Dilettantes Gone Wild at the Getty


The Getty Villa's "Grecian Taste and Roman Spirit: The Society of Dilettanti" is a hoot. It focuses on the first 75 years of the Dilettanti, a British men's club (still extant) that you've probably never heard of. The nominal justification for the show is that the Dilettanti sponsored some of the first serious research in antiquities. OK, but what do you actually see? By strict art-show standards, not a whole lot. There are some Greco-Roman antiquities, most from the Getty's storerooms, and none terribly important. There are quite a few amusing paintings of Dilettanti members. Portraits that appear stately and boring transform, on closer inspection, into something naughty -- rather like those in Disneyland's Haunted Mansion. A monk (Francis Dashwood) is caught worshipping a Venus' mount of Venus; a connoisseur (Richard Payne Knight) measures the endowment of a Priapus; and what the hey -- those gents holding gems up to the light are making the secret sign for ladies' private parts.
Only one painting is by an artist you'd cross the street to see. That's Johann Zoffany's Charles Townley and His Friends, a much reproduced work that virtually no American ever encounters in the flesh. It normally resides way off the cultural tourism route, in the Townley Hall Art Gallery of Burnley, UK. (It is shown here under glass, as if they couldn't trust the inquisitive paws of the colonials.)
The exhibition's one high concept is a mini-"secret museum" of the most recherche antique erotica. Villa regulars will have guessed that this occupies the dark and ever-mysterious gallery 204/CCIV. Among the attractions is a book by Pierre d'Hancarville, who has the unique distinction of having been expelled from Naples for obscenity. You heard me right: from Naples. D'Hancarville's surreally imaginative full-color porn was presented in the guise of cataloging ancient carved gems.

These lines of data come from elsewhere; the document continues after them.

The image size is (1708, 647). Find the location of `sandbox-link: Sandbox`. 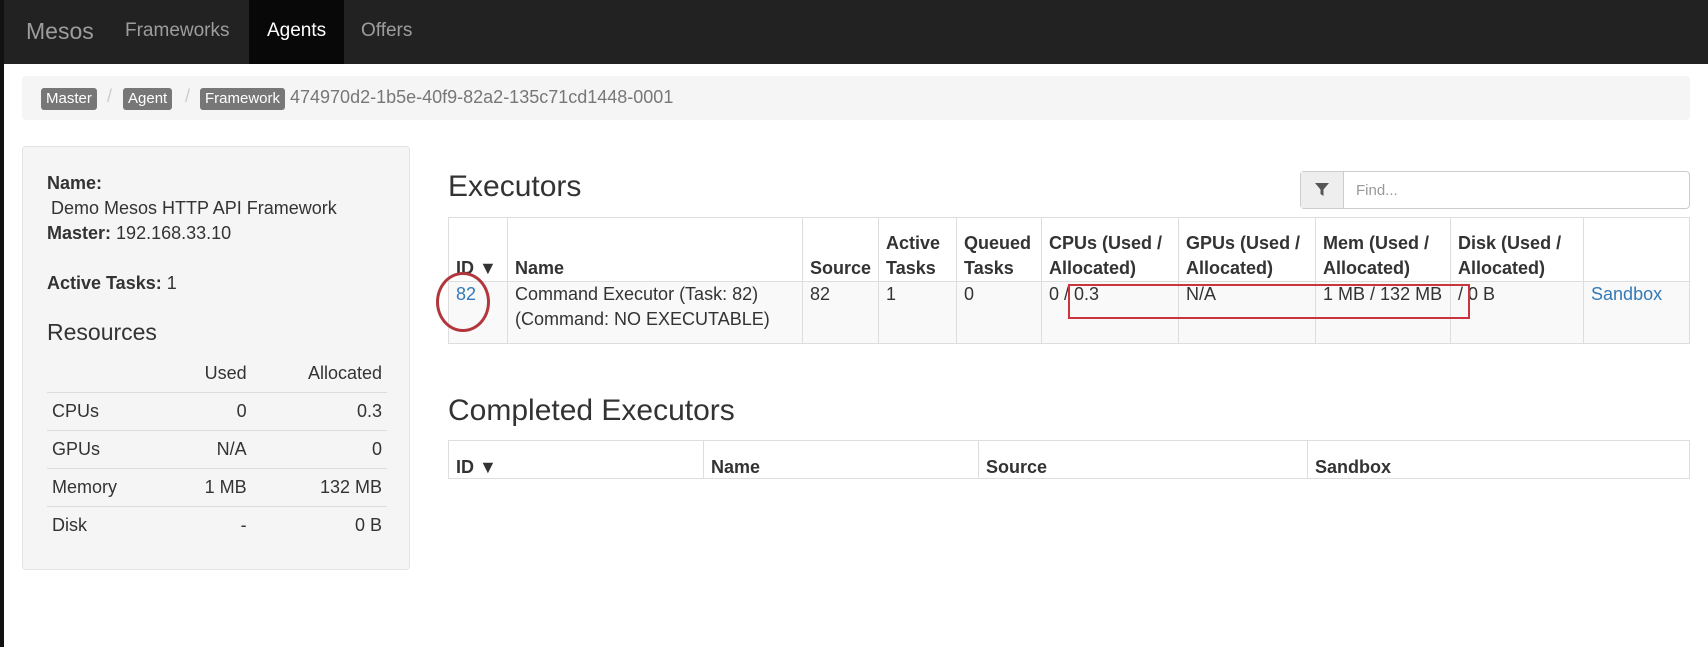

sandbox-link: Sandbox is located at coordinates (1626, 294).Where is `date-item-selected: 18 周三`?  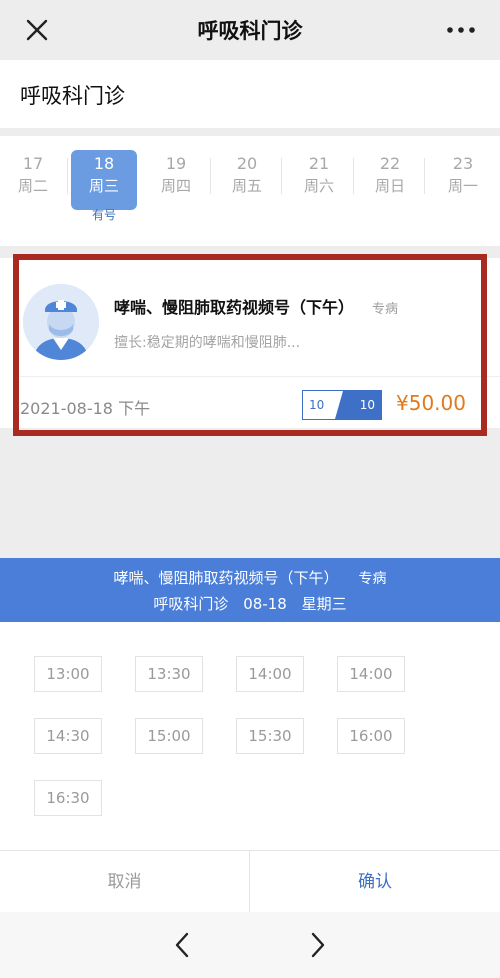
date-item-selected: 18 周三 is located at coordinates (104, 180). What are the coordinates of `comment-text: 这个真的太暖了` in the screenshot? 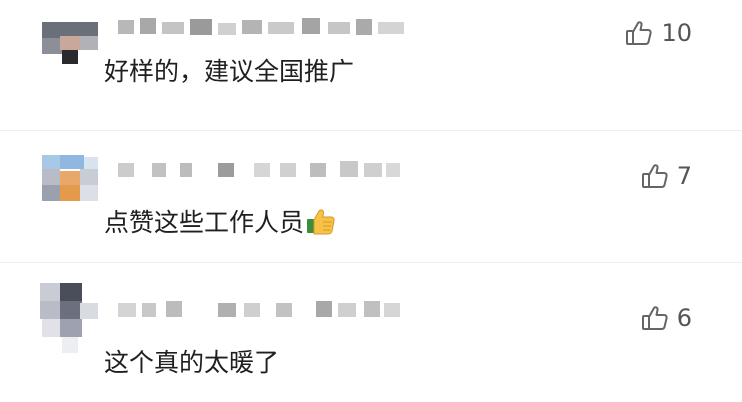 It's located at (192, 361). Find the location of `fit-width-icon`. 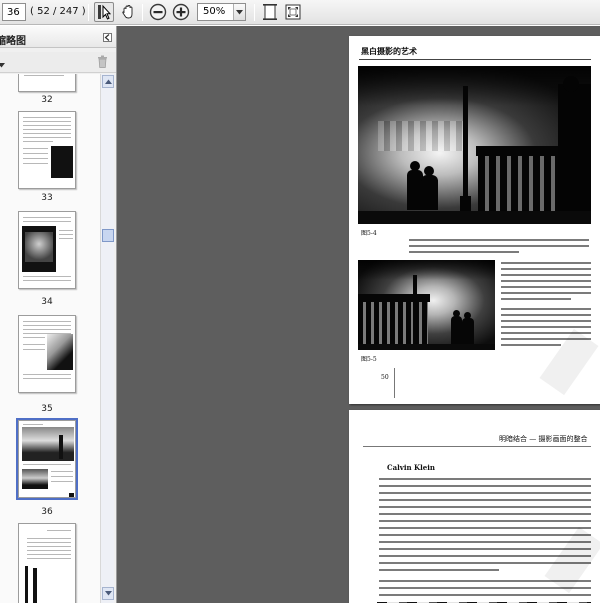

fit-width-icon is located at coordinates (293, 12).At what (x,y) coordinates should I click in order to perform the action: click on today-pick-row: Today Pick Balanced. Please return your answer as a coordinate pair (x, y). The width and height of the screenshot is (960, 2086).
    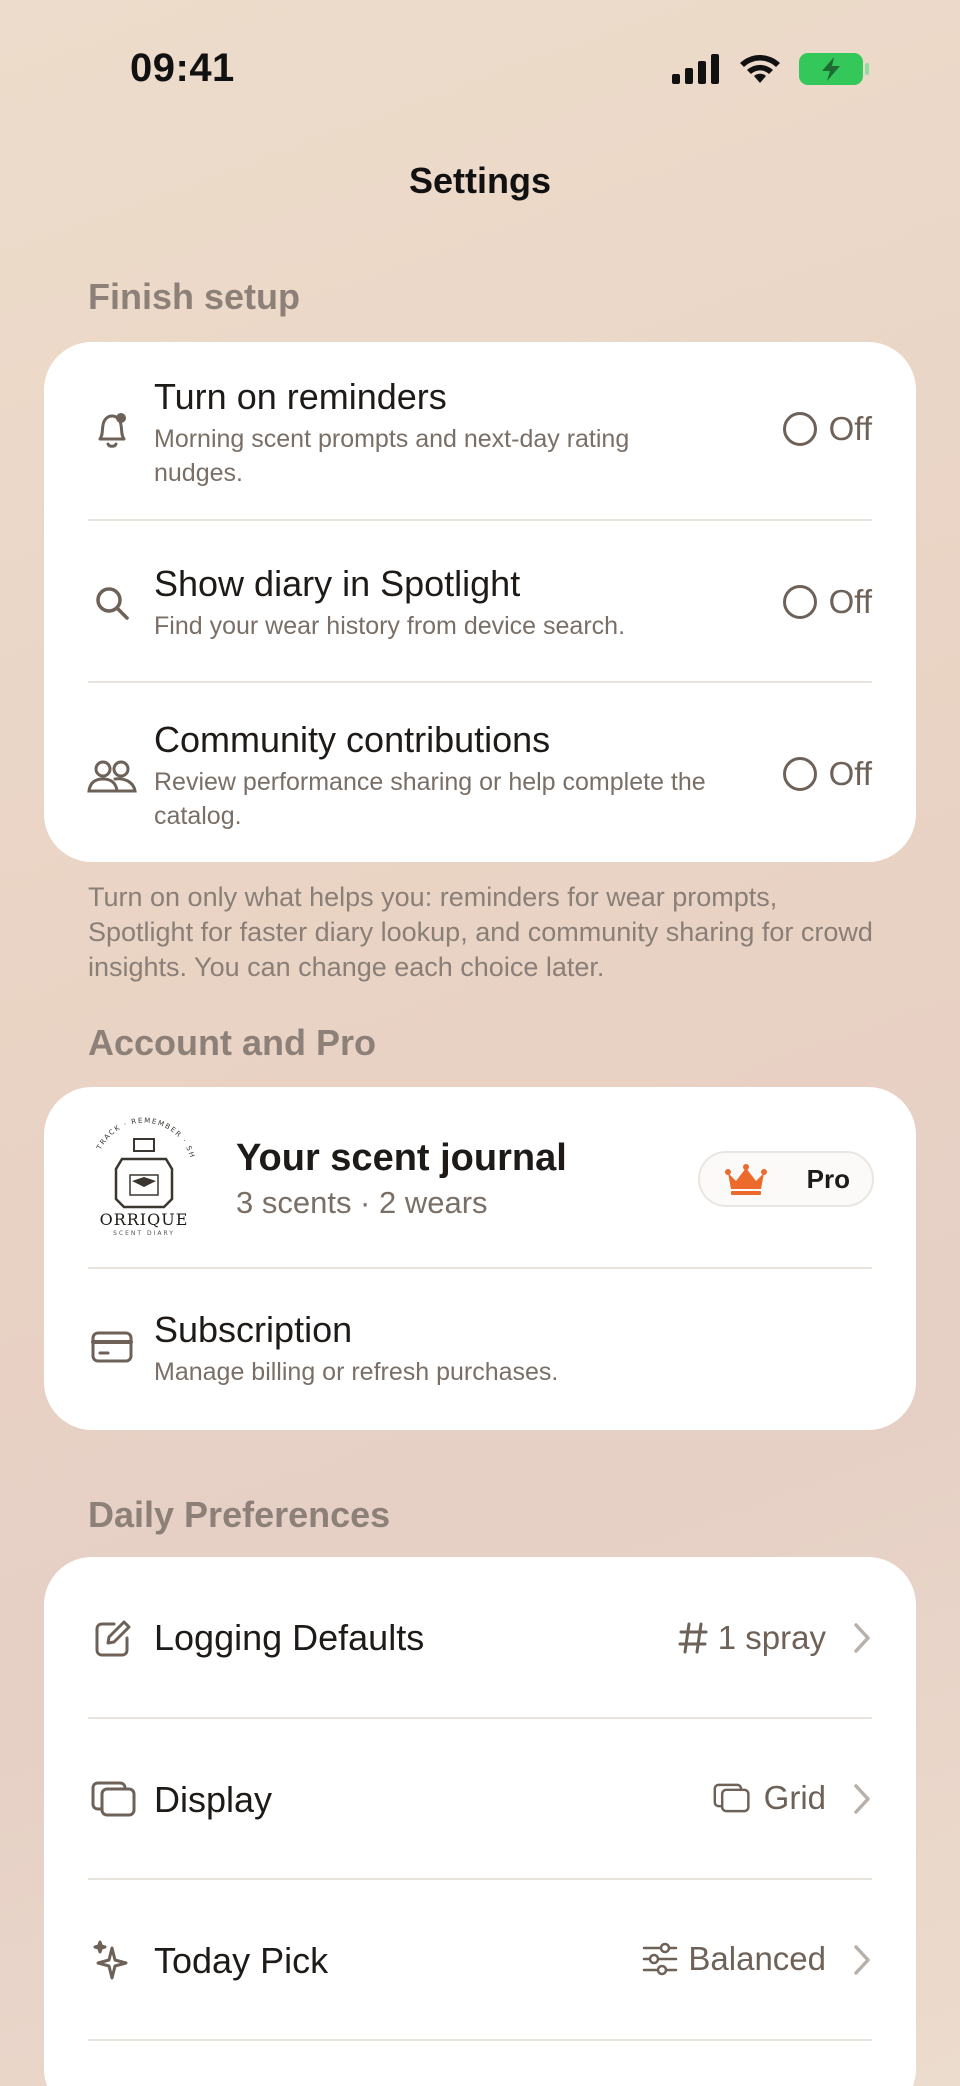
    Looking at the image, I should click on (480, 1960).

The show's star is one John Samuel Agar, judged by admirers to have created the finest drawings ever of sculpture. The Dilettanti commissioned Agar's drawings of antiquities, and many found their way to the Getty Research Institute. Here they are paired with some of the corresponding small bronzes. Agar is the Enlightenment Tom of Finland. He has a burnished, buffed queerness that challenges the viewer to find a single detail that been has exaggerated, misrepresented, or invented. That is almost impossible to do; Agar's near-photographic renderings are exact in all details and completely different in affect. You leave this show thinking what a very mysterious thing art (history, sex, life) is.